Your task: Run through the records and show each line that includes the string "computer".

Stored data:
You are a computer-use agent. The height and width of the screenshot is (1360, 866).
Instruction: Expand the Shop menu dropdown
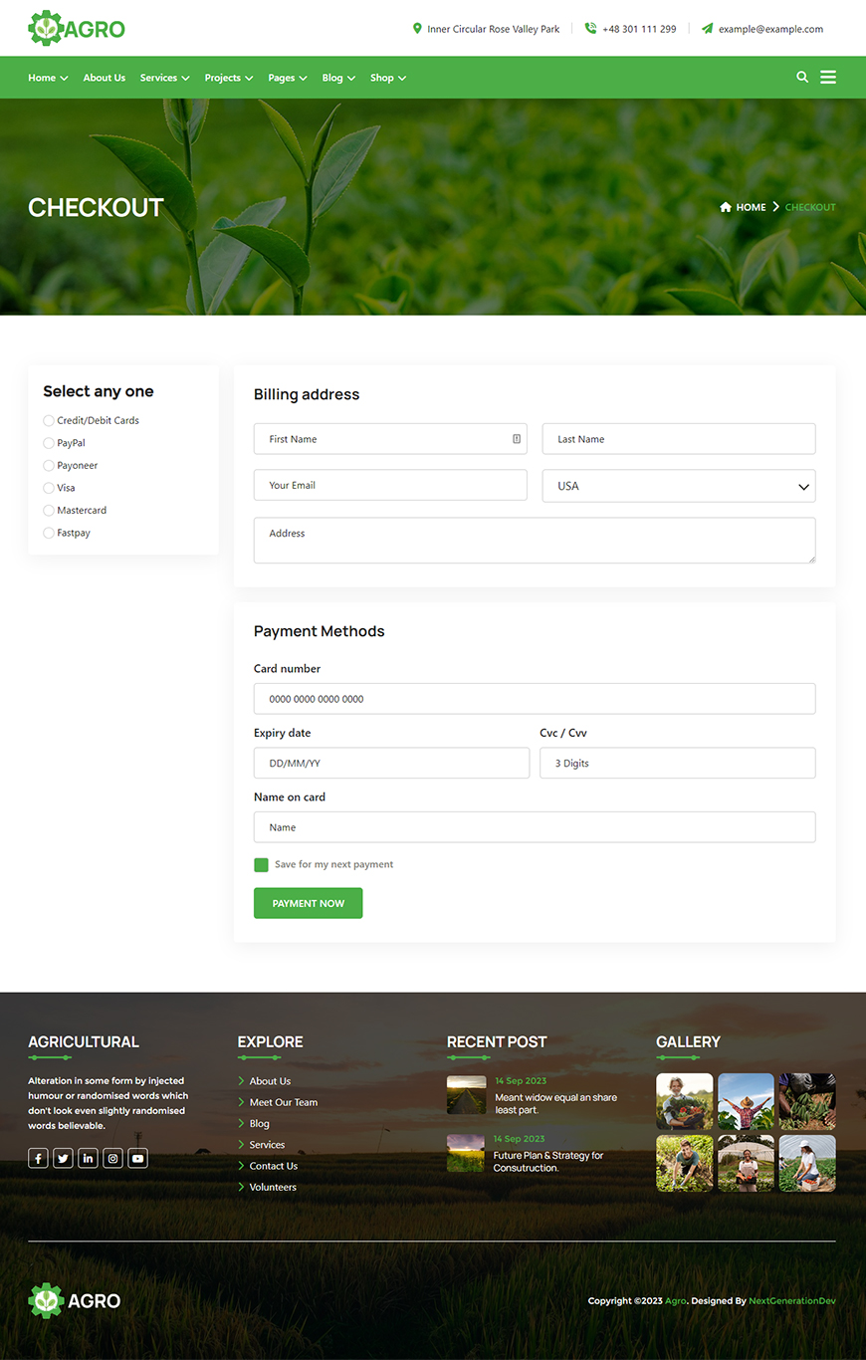point(387,78)
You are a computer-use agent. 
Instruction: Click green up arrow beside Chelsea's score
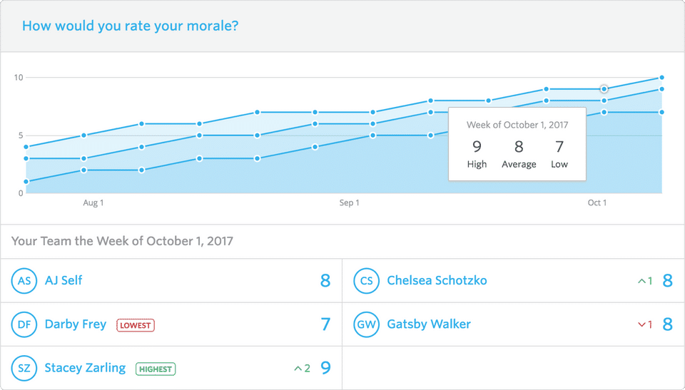[x=641, y=281]
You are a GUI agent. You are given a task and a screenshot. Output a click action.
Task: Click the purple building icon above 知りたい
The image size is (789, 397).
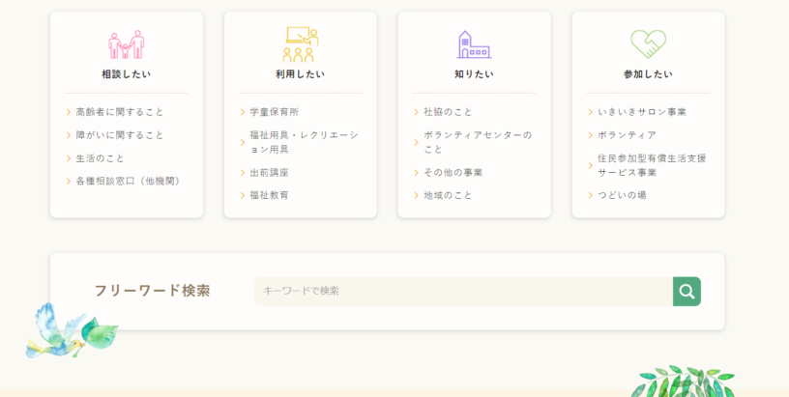[474, 44]
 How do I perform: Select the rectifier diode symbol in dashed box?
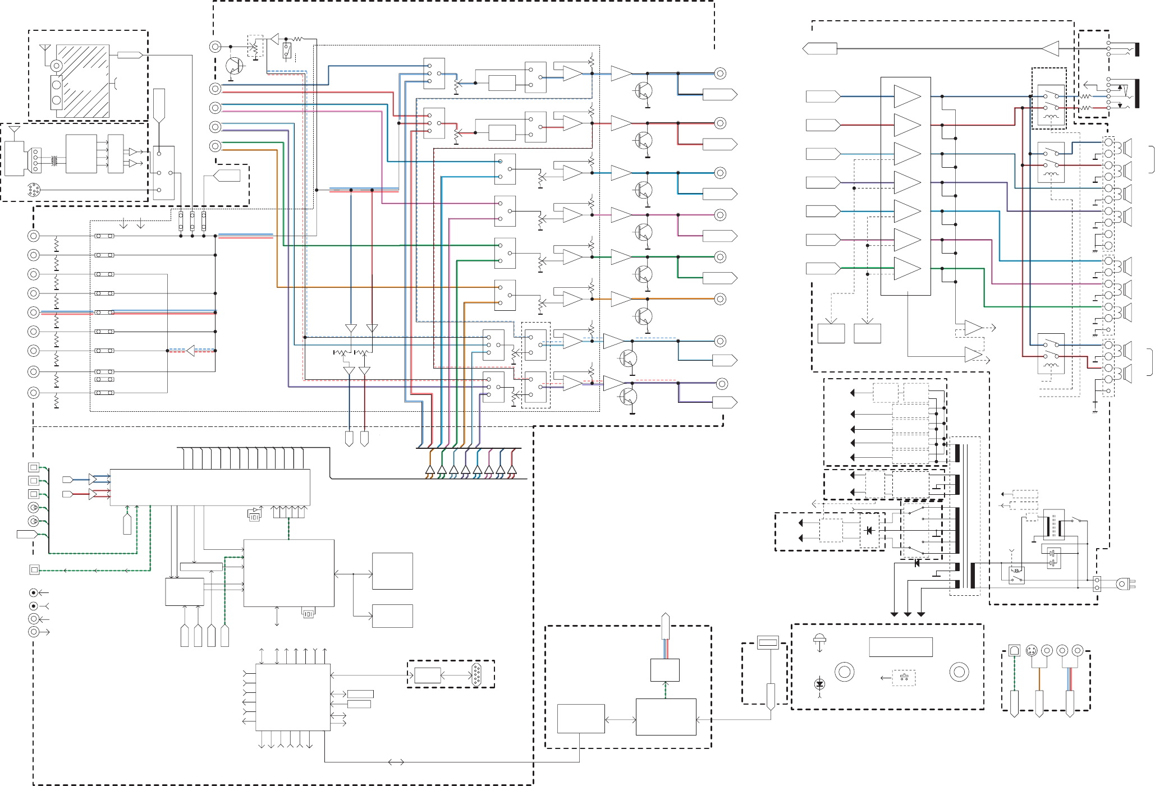point(869,530)
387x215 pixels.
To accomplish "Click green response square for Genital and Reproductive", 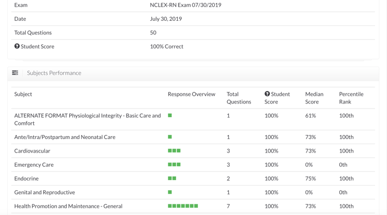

Exercise response:
You are a computer-use agent. The height and width of the screenshot is (1360, 866).
You are a computer-use agent. 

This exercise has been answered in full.